Así, la conflictividad que arrastra Vientos del Pacífico ha perdurado durante cinco años desde su ingreso a tramitación ambiental. De parte de comunidades que acusan que serían afectadas señalan que «nosotros queremos que nos respeten nuestro entorno y nuestros ecosistemas», por lo que su oposición a la iniciativa eólica es rotunda.

En este contexto, Mario Monsalves es enfático en señalar que, pese a que son poco tomados en cuenta, es fundamental «poder luchar contra estas empresas para que no vengan a hacernos daños, y poder vivir como lo veníamos haciendo».

Y es que la experiencia que se vive en Arauco respecto a este tipo de conflictos ha ido creciendo.

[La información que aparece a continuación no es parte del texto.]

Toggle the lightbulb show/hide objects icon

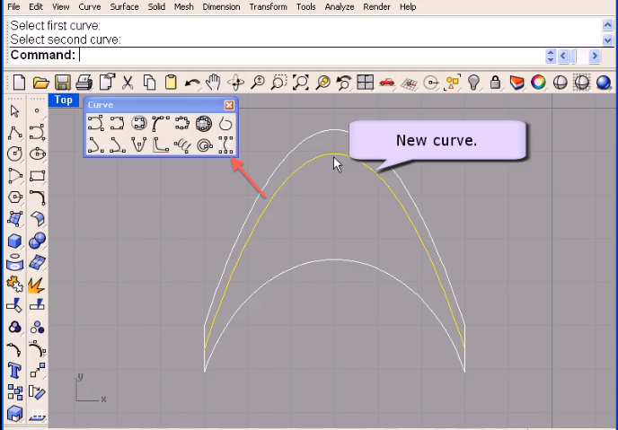[474, 83]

Lilian Flores, vecina del sector La Meseta en Arauco, desde donde se han organizado contra la Línea de Alta Tensión Tubul-Lagunillas, la que fue rechazada por la Comisión Evaluadora del Biobío en febrero de 2022 (ver noticia acá), da cuenta de la solidaridad que se debe expresar en este tipo de casos.

De esta forma, Flores alerta que este tipo de proyectos «no traen ningún beneficio para las comunidades, muchas veces las empresas dicen que van a dar medidas de mitigación y ofrecen dinero, pero a cambio de que cambie totalmente su calidad de vida, que se deteriore la naturaleza, cortar los cursos de agua», entre otras afectaciones.

En esta línea, señala que «lo fundamental acá es la unión de los vecinos», lo cual ha sido central en casos de esta índole tanto en la provincia de Arauco como también en otras provincias de la región del Biobío.